* To do
A) List every personal name that appears in the story about the narrator's name below.
B) In the story about the narrator's name, how long did John go to the Universita?
C) Decide whether each statement agrees with the story about the narrator's name, and quote the words that settle it: (i) The visiting boy, Howard, was four years old. (ii) Theresa is described as a tall waitress. (iii) Zev greets the narrator as John.

Ben and Ethel visited, bringing their four-year old boy, Howard. Mum looked at Dad, Dad looked at Mum and Adrian became Howard.
I got used to Howard. The softness in Mum’s voice as she spoke the name, the pride in Dad’s, convinced me Howard was good. I used it for a long time.
I came to Melbourne, became an adult and learned to drink coffee. I patronised Universita Café where a short, round young waitress named Theresa asked me my name.
Howard.
Pardon?
Howard.
OK John, I’ll bring your cappuccino to your table.
She did, John drank and the coffee was excellent.
John patronised the Universita for twenty years.
One day I bumped into a man there whom I knew. (I had his baby son’s foreskin at home, but that is another story.)
Hello Zev.
Hello Howard.
We sat down.
Theresa brought our coffees. Handing me my cappuccino, she said, There you are John.

* Excerpted data

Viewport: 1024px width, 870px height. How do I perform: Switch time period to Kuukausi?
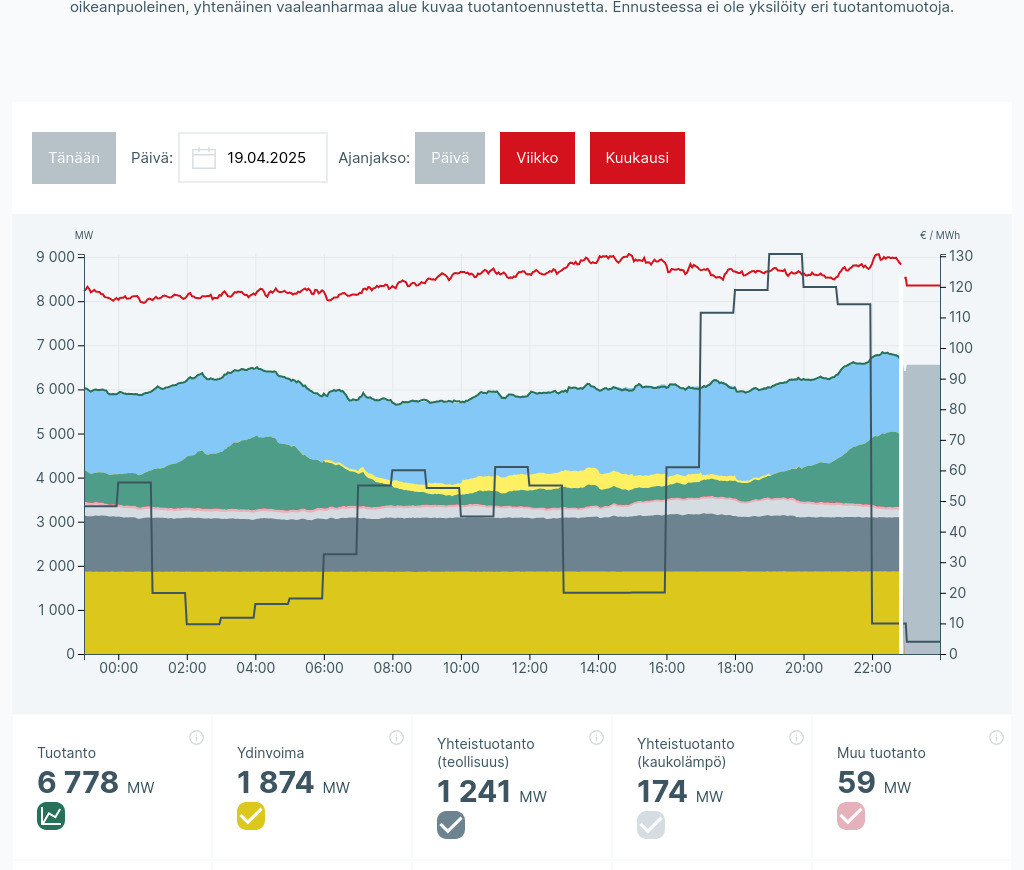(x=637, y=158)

==

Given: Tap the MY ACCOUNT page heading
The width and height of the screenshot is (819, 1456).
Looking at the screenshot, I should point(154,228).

* Results in order
A) Ben, Ethel, Howard, Adrian, Theresa, John, Zev

B) Twenty years.

C)
(i) Yes: "their four-year old boy, Howard"
(ii) No: "a short, round young waitress named Theresa"
(iii) No: "Hello Howard."